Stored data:
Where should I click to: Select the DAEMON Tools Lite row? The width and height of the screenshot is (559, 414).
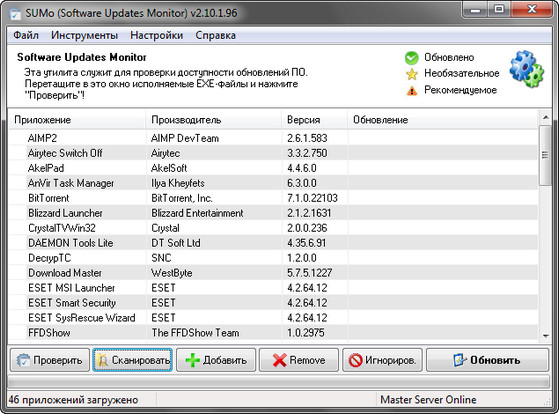(x=273, y=243)
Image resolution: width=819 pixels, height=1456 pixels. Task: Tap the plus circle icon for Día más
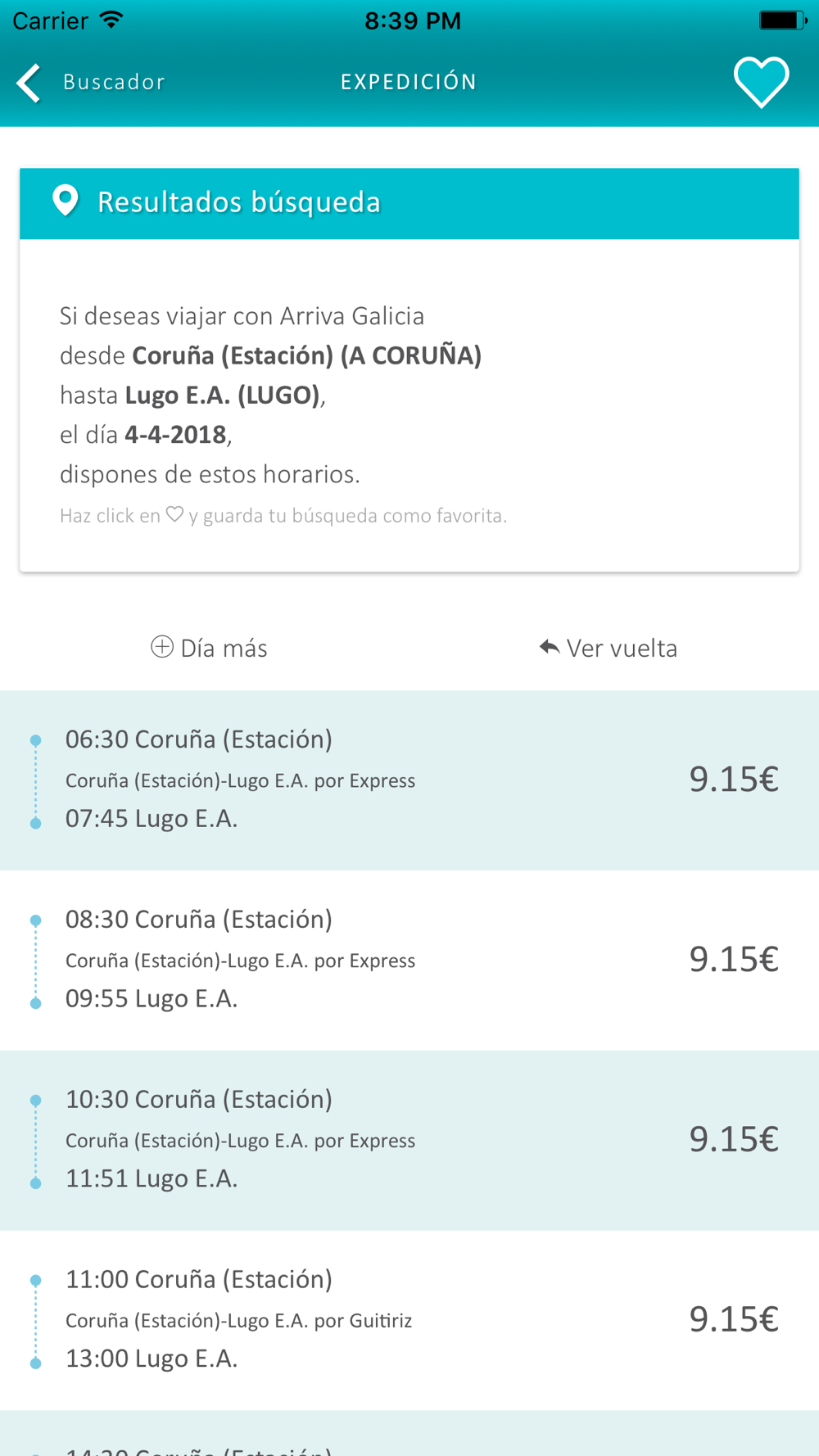[x=162, y=647]
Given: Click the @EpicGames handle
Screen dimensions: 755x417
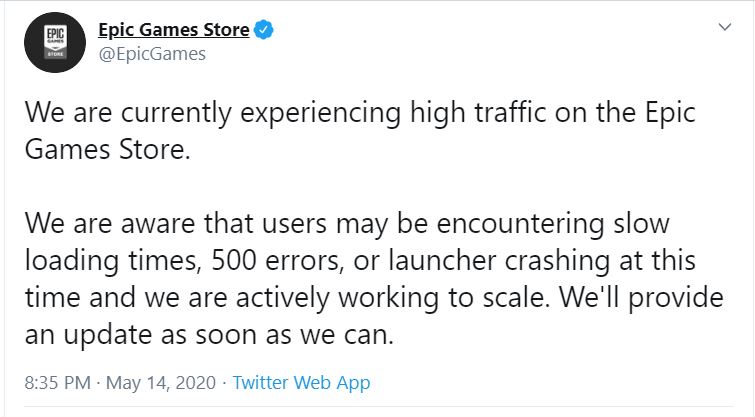Looking at the screenshot, I should pos(151,54).
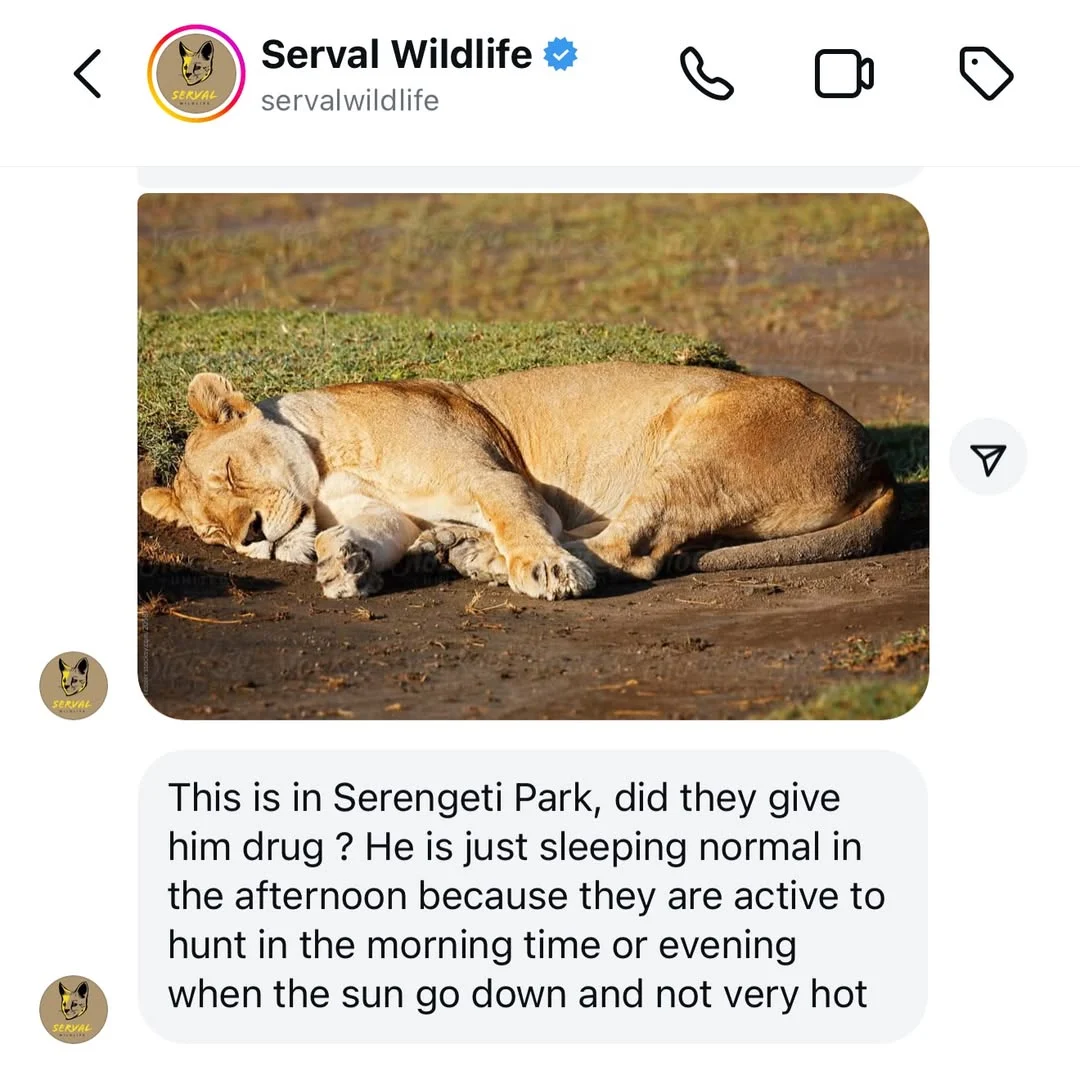Image resolution: width=1080 pixels, height=1080 pixels.
Task: Open profile via the "Serval Wildlife" name
Action: point(396,54)
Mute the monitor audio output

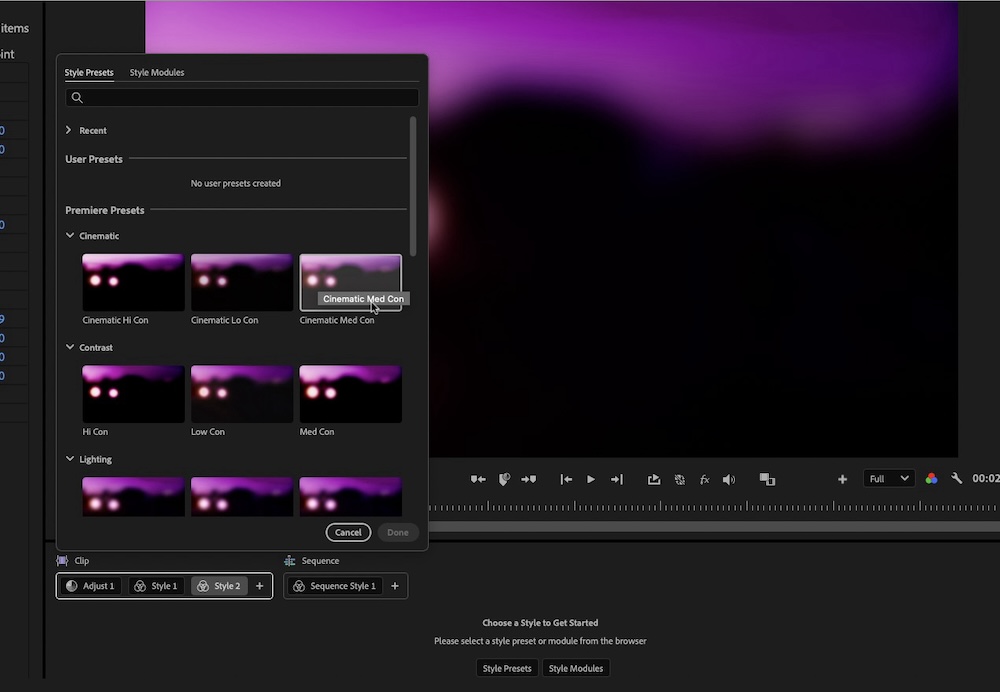click(x=729, y=479)
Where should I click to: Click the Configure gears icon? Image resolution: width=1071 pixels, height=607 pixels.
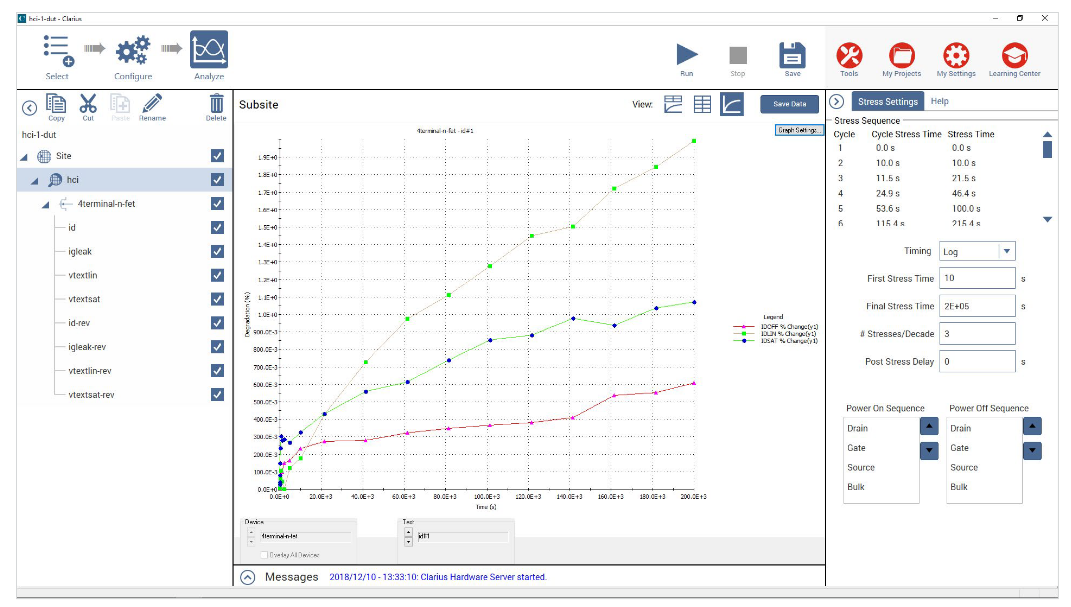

TASK DESCRIPTION: I would like the data above transcribed exactly, with its pictures left out.

PROBLEM SOLUTION:
Where should I click to: Select the DAEMON Tools Lite row? The width and height of the screenshot is (559, 414).
(x=273, y=243)
Image resolution: width=819 pixels, height=1456 pixels. Task: Tap the plus circle icon for Día más
[x=162, y=647]
Given: Click the @EpicGames handle
Screen dimensions: 755x417
Looking at the screenshot, I should pos(151,54).
Image resolution: width=1080 pixels, height=1080 pixels.
Task: Open profile via the "Serval Wildlife" name
Action: point(396,54)
Mute the monitor audio output

click(x=729, y=479)
Where should I click to: Click the Configure gears icon? Image resolution: width=1071 pixels, height=607 pixels.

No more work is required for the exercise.